====== Entries supplied

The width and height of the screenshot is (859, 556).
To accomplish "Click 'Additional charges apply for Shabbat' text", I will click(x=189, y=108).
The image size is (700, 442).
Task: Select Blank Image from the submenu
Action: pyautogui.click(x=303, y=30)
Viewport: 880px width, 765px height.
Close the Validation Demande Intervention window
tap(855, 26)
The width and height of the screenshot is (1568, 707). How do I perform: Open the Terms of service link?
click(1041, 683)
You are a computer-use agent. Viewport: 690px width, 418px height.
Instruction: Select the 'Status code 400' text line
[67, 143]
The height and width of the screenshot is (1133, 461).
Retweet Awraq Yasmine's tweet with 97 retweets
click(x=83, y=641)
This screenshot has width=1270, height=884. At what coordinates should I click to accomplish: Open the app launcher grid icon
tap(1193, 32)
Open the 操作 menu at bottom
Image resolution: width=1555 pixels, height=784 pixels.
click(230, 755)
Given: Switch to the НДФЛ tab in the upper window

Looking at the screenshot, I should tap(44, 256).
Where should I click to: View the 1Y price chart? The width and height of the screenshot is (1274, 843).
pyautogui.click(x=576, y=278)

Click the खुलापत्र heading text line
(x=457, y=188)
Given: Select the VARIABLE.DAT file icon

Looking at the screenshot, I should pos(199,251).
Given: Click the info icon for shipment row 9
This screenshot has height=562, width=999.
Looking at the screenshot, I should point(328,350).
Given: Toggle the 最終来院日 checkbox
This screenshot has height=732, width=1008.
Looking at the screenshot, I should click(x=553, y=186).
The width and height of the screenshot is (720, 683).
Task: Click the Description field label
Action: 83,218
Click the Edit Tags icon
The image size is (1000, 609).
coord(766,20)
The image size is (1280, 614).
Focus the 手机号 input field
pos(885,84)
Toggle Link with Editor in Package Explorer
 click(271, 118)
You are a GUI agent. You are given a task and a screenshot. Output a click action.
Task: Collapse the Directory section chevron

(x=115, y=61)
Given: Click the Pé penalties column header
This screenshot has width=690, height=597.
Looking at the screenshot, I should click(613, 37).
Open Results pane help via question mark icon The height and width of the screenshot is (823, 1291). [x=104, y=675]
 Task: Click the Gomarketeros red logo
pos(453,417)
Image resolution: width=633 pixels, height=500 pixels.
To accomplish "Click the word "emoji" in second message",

============

§ Goal of the exercise
All of the data above needs to be set down again exactly. Include every line.

§ Exercise result
The width and height of the screenshot is (859, 556).
To accomplish "Click 'Additional charges apply for Shabbat' text", I will click(x=189, y=108).
The image size is (700, 442).
Task: Select Blank Image from the submenu
Action: pyautogui.click(x=303, y=30)
Viewport: 880px width, 765px height.
Close the Validation Demande Intervention window
tap(855, 26)
The width and height of the screenshot is (1568, 707). How do I perform: Open the Terms of service link?
click(1041, 683)
You are a computer-use agent. Viewport: 690px width, 418px height.
Instruction: Select the 'Status code 400' text line
[67, 143]
The height and width of the screenshot is (1133, 461).
Retweet Awraq Yasmine's tweet with 97 retweets
click(x=83, y=641)
This screenshot has width=1270, height=884. At what coordinates should I click to accomplish: Open the app launcher grid icon
tap(1193, 32)
Open the 操作 menu at bottom
Image resolution: width=1555 pixels, height=784 pixels.
click(230, 755)
Given: Switch to the НДФЛ tab in the upper window

Looking at the screenshot, I should tap(44, 256).
Where should I click to: View the 1Y price chart? The width and height of the screenshot is (1274, 843).
pyautogui.click(x=576, y=278)

Click the खुलापत्र heading text line
(x=457, y=188)
Given: Select the VARIABLE.DAT file icon

Looking at the screenshot, I should pos(199,251).
Given: Click the info icon for shipment row 9
This screenshot has height=562, width=999.
Looking at the screenshot, I should point(328,350).
Given: Toggle the 最終来院日 checkbox
This screenshot has height=732, width=1008.
Looking at the screenshot, I should click(x=553, y=186).
The width and height of the screenshot is (720, 683).
Task: Click the Description field label
Action: 83,218
Click the Edit Tags icon
The image size is (1000, 609).
coord(766,20)
The image size is (1280, 614).
Focus the 手机号 input field
pos(885,84)
Toggle Link with Editor in Package Explorer
 click(271, 118)
You are a GUI agent. You are given a task and a screenshot. Output a click action.
Task: Collapse the Directory section chevron

(x=115, y=61)
Given: Click the Pé penalties column header
This screenshot has width=690, height=597.
Looking at the screenshot, I should click(613, 37).
Open Results pane help via question mark icon The height and width of the screenshot is (823, 1291). [x=104, y=675]
 Task: Click the Gomarketeros red logo
pos(453,417)
Image resolution: width=633 pixels, height=500 pixels.
To accomplish "Click the word "emoji" in second message",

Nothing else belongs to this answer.